Exactly as given, write out the lines from the one containing "Given: Set font size to Medium" through the end of the listing, with both ends included and nothing else.
===
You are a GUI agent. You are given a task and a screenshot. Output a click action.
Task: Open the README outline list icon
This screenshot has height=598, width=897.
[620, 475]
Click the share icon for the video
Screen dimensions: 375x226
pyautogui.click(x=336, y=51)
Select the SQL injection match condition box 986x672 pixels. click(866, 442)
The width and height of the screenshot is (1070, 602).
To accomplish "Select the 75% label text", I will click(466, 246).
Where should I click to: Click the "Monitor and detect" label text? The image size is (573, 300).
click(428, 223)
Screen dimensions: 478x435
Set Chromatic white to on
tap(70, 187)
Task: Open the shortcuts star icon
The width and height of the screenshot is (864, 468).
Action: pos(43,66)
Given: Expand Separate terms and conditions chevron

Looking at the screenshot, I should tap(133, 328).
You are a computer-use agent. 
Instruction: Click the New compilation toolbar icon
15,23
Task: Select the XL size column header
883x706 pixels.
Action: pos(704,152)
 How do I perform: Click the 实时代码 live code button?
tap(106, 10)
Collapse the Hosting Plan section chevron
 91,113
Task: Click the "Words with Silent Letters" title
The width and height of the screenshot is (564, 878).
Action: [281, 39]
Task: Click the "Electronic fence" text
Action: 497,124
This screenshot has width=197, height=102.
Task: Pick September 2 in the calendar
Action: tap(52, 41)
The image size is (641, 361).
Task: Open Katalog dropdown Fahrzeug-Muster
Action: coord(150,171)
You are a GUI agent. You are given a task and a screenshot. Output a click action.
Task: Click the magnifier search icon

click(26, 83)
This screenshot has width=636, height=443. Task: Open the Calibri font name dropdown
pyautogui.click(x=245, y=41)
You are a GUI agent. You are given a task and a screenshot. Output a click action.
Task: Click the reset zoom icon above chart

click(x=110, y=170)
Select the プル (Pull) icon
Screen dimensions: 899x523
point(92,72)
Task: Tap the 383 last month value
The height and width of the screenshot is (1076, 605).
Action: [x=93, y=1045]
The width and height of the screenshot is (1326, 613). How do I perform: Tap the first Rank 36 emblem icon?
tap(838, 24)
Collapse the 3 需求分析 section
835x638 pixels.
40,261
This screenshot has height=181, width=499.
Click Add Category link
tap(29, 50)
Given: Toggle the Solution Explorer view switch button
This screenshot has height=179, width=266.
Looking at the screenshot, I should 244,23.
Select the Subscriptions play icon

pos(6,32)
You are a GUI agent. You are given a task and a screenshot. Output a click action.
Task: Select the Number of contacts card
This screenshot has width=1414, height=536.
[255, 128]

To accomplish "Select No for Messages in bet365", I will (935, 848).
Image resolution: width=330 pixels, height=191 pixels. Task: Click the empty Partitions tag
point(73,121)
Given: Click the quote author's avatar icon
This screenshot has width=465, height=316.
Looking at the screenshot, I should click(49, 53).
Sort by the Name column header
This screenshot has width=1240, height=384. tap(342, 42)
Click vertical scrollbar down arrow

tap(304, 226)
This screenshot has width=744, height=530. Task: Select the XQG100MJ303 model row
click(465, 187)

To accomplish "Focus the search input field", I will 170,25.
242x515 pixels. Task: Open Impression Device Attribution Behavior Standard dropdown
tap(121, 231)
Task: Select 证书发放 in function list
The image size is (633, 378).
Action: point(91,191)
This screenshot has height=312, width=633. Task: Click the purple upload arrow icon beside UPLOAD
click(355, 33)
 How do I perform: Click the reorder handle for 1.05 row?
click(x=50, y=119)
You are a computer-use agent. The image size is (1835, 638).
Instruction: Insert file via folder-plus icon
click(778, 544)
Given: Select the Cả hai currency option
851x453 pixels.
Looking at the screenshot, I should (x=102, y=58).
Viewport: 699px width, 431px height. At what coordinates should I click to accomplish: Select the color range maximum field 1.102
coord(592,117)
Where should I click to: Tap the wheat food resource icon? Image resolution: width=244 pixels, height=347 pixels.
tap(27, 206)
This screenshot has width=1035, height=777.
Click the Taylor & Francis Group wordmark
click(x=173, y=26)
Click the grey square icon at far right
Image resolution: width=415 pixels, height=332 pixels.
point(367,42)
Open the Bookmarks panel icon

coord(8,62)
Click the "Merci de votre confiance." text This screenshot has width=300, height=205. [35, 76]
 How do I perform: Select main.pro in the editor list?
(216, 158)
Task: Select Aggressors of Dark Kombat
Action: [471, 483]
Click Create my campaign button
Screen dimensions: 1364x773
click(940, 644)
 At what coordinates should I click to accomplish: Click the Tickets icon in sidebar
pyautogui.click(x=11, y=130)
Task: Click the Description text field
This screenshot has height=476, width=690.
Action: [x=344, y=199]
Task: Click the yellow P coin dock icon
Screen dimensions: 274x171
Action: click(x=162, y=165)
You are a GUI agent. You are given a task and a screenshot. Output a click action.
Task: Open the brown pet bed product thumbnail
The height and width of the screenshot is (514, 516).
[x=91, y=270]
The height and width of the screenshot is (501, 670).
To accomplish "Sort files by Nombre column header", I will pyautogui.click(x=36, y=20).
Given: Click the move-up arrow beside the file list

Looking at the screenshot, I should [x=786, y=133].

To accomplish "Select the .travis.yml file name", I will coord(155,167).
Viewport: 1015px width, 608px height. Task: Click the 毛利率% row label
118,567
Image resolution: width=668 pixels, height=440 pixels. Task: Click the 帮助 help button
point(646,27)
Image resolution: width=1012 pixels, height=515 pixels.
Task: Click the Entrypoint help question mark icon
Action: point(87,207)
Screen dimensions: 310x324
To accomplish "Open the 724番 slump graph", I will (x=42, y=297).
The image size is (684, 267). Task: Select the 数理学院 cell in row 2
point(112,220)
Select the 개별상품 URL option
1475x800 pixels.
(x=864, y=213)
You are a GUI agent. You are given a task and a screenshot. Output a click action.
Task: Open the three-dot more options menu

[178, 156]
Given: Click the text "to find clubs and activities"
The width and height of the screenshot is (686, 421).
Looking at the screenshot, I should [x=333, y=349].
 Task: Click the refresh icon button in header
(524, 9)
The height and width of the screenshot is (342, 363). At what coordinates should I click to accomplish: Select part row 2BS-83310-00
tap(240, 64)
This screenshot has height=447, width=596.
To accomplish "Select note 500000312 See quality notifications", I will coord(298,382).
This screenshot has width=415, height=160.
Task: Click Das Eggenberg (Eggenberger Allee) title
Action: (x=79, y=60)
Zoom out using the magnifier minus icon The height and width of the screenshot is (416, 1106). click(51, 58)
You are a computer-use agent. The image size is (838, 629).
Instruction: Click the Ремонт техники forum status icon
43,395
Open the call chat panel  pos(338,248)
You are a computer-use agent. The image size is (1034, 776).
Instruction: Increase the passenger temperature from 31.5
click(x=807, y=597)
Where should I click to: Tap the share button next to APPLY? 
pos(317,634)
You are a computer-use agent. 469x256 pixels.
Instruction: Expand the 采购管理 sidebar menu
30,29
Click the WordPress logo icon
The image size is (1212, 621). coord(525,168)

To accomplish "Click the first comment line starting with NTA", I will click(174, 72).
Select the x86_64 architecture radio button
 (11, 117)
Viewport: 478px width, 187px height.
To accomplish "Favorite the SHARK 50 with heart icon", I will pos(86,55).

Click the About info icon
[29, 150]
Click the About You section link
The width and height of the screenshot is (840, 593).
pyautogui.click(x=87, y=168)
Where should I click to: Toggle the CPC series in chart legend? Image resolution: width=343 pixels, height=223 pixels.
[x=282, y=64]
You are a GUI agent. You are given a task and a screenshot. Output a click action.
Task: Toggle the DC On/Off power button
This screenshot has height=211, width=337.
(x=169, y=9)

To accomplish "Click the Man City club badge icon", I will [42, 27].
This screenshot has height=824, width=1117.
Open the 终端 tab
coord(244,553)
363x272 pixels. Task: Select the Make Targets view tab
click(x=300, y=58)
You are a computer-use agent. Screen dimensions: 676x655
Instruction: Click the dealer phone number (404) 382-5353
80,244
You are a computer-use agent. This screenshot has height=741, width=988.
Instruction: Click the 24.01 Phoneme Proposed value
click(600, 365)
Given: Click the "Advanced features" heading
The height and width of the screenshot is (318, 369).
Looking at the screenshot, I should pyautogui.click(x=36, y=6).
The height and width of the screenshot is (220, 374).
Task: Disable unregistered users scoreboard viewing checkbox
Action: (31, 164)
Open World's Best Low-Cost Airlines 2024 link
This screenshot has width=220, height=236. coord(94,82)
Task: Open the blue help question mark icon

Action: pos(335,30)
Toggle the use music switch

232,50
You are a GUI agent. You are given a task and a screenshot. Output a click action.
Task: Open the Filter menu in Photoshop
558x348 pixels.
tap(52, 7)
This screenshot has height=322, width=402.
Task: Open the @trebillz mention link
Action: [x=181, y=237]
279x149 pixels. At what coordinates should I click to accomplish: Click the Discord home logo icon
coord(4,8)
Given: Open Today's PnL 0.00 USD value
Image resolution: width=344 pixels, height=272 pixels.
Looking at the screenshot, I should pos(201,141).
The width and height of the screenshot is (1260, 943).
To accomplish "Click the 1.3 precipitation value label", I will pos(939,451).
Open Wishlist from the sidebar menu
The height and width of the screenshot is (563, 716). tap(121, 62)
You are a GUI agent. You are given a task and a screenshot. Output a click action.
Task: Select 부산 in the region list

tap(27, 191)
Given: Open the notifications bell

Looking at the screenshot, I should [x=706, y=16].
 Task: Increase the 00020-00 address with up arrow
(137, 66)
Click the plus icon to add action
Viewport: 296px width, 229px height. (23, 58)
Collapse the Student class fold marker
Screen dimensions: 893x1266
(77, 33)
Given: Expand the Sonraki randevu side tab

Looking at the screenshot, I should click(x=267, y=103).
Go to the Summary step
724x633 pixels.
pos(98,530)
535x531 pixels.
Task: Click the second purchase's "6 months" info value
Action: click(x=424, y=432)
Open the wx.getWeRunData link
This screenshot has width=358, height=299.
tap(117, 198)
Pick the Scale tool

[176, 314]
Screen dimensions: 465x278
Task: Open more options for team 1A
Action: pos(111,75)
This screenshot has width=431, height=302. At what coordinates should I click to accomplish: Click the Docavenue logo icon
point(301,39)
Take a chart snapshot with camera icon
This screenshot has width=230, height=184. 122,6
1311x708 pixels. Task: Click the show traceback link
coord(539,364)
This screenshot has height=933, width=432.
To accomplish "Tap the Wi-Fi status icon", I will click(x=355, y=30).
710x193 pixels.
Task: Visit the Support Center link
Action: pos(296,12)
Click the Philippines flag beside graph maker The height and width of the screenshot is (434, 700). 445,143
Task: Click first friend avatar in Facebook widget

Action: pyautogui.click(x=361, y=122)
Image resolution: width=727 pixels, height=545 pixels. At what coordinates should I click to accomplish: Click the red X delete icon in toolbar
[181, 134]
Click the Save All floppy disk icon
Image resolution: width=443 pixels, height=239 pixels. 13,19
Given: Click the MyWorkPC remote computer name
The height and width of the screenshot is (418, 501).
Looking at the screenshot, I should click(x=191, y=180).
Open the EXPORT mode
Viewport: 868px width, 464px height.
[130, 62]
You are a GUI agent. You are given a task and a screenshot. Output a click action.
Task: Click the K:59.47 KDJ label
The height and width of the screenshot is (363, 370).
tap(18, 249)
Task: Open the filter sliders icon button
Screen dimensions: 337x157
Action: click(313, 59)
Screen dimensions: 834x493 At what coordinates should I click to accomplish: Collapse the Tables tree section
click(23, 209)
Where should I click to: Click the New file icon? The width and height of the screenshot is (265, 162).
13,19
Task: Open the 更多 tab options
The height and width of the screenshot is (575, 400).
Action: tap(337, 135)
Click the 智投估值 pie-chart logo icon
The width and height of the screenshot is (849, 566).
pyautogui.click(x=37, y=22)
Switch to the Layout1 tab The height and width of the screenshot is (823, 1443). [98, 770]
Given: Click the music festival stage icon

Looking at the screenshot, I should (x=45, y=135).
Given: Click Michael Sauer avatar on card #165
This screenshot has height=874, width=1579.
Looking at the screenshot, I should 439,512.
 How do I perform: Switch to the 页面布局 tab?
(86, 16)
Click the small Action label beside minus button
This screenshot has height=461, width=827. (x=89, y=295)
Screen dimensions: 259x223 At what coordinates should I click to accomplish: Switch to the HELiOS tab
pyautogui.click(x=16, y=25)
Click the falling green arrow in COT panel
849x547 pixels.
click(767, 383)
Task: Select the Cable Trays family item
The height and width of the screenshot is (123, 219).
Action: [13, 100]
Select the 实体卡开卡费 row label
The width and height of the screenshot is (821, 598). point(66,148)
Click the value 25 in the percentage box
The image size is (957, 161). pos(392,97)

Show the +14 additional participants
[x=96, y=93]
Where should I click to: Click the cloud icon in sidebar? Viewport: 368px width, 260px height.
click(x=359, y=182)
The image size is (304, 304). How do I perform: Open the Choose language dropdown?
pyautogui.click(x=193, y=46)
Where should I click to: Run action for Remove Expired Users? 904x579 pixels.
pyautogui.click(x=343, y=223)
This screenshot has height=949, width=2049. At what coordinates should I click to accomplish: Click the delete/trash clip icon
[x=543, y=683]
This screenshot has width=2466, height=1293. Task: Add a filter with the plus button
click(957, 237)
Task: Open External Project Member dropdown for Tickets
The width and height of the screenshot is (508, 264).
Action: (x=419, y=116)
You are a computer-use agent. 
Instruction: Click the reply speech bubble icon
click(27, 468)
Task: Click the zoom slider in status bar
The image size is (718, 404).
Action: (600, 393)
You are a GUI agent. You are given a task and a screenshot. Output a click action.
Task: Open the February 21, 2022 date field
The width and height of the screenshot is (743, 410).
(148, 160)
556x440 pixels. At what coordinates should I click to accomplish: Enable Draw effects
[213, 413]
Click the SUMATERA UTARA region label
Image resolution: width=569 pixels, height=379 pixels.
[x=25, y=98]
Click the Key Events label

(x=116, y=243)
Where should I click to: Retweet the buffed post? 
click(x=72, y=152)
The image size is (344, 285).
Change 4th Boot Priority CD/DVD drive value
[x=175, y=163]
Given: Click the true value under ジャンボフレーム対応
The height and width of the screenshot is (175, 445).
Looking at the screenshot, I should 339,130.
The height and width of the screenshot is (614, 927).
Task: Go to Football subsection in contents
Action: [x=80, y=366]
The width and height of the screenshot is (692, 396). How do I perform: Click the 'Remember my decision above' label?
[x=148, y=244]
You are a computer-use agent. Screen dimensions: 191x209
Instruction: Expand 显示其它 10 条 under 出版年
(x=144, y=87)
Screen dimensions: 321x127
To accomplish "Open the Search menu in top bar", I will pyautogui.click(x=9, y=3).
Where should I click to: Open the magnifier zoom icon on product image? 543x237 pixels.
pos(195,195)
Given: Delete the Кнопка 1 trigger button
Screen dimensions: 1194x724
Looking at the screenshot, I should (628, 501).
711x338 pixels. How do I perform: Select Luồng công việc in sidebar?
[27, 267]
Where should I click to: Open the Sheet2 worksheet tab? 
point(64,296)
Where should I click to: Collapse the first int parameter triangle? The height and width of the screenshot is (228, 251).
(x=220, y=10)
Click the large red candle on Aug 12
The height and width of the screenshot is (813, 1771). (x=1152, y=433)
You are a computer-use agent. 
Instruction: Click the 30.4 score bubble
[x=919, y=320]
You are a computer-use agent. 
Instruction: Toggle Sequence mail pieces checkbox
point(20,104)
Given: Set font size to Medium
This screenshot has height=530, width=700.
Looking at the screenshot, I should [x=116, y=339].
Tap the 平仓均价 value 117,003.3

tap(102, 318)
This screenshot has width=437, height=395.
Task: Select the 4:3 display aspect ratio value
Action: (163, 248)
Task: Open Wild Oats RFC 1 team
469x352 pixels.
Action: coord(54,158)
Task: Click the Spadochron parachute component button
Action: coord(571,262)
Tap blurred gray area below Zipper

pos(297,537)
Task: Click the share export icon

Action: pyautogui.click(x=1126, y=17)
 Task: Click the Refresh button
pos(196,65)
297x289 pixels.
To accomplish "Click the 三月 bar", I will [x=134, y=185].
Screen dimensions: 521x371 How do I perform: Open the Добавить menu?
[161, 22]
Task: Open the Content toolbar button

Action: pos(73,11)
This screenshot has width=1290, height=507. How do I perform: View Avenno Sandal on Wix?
===
Your response ::
Given: Set font size to Medium
This screenshot has height=530, width=700.
Looking at the screenshot, I should [x=116, y=339].
Tap the 平仓均价 value 117,003.3

tap(102, 318)
This screenshot has width=437, height=395.
Task: Select the 4:3 display aspect ratio value
Action: (163, 248)
Task: Open Wild Oats RFC 1 team
469x352 pixels.
Action: coord(54,158)
Task: Click the Spadochron parachute component button
Action: coord(571,262)
Tap blurred gray area below Zipper

pos(297,537)
Task: Click the share export icon

Action: pyautogui.click(x=1126, y=17)
 Task: Click the Refresh button
pos(196,65)
297x289 pixels.
To accomplish "Click the 三月 bar", I will [x=134, y=185].
Screen dimensions: 521x371 How do I perform: Open the Добавить menu?
[161, 22]
Task: Open the Content toolbar button

Action: pos(73,11)
This screenshot has width=1290, height=507. How do I perform: View Avenno Sandal on Wix?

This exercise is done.